Instructions for the task -
Go through the lines below and copy each one that holds the string "agent".

....

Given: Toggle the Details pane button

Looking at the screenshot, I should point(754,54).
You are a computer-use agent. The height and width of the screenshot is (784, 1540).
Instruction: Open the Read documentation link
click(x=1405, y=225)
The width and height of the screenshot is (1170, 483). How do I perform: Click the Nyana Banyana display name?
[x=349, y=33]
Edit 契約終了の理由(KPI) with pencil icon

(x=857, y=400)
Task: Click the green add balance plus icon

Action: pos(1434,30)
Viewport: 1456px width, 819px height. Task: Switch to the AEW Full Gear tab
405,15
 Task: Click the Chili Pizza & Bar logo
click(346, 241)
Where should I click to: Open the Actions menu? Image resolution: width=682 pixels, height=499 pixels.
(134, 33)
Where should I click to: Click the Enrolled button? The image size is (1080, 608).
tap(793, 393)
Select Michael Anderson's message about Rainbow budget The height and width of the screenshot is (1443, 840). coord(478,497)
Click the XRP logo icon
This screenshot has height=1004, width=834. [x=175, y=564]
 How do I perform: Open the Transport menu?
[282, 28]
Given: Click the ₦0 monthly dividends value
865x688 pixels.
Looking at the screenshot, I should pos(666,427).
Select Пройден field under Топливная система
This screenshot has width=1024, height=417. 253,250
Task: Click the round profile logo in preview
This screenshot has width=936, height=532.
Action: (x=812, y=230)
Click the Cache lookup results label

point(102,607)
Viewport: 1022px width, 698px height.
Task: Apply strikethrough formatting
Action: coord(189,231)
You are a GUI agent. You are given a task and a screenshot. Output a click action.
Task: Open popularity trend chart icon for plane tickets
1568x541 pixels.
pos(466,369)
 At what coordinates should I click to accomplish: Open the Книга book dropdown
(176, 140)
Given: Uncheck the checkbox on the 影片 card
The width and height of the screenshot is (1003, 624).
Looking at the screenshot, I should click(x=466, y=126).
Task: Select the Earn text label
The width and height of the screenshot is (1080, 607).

....

Result of this task -
You are a computer-use agent. The height and width of the screenshot is (784, 1540).
You are a GUI agent. You are given a task and a screenshot. Output a click action.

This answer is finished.